**Documento de origem**

As instalações acima referidas têm a obrigação de manutenção em funcionamento, e ao contrário do previamente vinculado, nesta primeira fase as pessoas com idade superior a 65 anos não terão direito a aceder a estes espaços em exclusivo nas duas primeiras horas do horário de funcionamento.
Nos estabelecimentos que ficarem abertos não podem ser consumidos produtos no seu interior, devendo as pessoas manter uma distância mínima de dois metros entre elas.
Vistas as obrigações que impendem sobre a sociedade civil no âmbito deste estado de emergência importa esclarecer qual a cominação para quem não cumprir as supra elencadas obrigações.
A cominação é, nada mais nada menos, que a prática do crime de desobediência, crime esse que já tinha aparecido no meios de comunicação social aquando das declarações do Ministro de Administração Interna, Eduardo Cabrita.
Afirmou o ministro que o desrespeito de determinações das forças de segurança no âmbito do Estado de alerta para fazer face à Covid-19 seria considerado um crime de desobediência. As declarações do ministro em causa trouxeram este crime para a comunicação social sem que fosse acompanhado de qualquer informação sobre as normas em que se baseou tal declaração, nem as penas em que o prevaricador poderá incorrer.
Fora desta situação de estado de emergência, o desrespeito de determinações das forças de segurança pode consistir efetivamente o crime de desobediência, mas para que tal ocorra é necessário que essa determinação seja acompanhada de cominação de que caso o cidadão desobedeça incorre na prática desse crime ou que exista uma disposição legal que comime, nessa situação, a desobediência como crime de desobediência.
Assim, não se trata de um crime imediato, pela simples infração dos deveres impostos aos cidadãos.

[Dados armazenados]
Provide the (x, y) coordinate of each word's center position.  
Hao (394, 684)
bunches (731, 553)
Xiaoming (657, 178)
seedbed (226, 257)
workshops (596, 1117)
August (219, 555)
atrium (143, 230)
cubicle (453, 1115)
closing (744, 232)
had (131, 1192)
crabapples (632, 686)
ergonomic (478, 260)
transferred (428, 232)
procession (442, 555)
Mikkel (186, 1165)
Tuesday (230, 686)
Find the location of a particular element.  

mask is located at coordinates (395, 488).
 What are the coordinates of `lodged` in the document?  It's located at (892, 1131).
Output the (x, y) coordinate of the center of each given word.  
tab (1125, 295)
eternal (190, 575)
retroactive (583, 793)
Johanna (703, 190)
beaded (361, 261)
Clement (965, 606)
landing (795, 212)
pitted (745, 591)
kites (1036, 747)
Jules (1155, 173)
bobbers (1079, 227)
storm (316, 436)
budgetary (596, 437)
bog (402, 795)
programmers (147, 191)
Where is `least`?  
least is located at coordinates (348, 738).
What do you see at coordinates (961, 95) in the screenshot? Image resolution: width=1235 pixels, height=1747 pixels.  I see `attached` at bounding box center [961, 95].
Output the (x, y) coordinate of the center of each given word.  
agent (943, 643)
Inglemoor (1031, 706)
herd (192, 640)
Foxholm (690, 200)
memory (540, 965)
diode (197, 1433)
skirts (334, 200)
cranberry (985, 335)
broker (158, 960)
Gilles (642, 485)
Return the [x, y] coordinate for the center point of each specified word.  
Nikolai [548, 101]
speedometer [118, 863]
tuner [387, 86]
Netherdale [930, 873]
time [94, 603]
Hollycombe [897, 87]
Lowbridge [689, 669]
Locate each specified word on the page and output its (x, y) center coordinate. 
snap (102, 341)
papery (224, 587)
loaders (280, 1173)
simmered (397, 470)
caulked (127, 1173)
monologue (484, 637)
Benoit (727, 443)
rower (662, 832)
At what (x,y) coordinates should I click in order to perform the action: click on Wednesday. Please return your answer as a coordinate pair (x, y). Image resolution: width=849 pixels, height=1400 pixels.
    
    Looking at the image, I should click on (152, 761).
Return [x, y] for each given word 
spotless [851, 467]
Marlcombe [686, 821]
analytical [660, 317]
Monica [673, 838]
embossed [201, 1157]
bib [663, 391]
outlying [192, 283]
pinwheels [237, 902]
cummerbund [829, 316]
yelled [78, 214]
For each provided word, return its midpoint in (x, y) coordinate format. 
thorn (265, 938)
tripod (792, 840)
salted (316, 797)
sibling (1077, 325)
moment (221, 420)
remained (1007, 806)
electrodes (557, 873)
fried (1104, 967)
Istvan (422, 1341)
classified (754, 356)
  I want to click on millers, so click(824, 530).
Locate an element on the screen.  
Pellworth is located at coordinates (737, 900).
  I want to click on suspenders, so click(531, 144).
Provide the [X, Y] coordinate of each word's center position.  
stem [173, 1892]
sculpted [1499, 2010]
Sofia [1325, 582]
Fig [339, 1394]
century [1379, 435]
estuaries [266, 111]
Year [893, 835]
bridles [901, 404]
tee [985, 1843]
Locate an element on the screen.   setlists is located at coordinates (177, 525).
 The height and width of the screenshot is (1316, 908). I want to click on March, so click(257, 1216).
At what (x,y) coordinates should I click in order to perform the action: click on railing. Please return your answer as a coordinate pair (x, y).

**Perguntas a responder**
**1.** Com base no texto sobre o crime de desobediência, explique em uma a três frases por que, fora do estado de emergência, o desrespeito de determinações das forças de segurança não configura um crime imediato.
**2.** Transcreva do texto sobre o crime de desobediência o trecho que vai de "Vistas as obrigações" até "supra elencadas obrigações.", inclusive.

**Respostas por item**
**1.** Fora do estado de emergência, o crime de desobediência exige uma de duas condições. A determinação tem de vir acompanhada da advertência de que, se o cidadão desobedecer, pratica esse crime, ou tem de existir uma disposição legal que qualifique essa desobediência como crime. A simples infração dos deveres impostos aos cidadãos não basta.

**2.**
Vistas as obrigações que impendem sobre a sociedade civil no âmbito deste estado de emergência importa esclarecer qual a cominação para quem não cumprir as supra elencadas obrigações.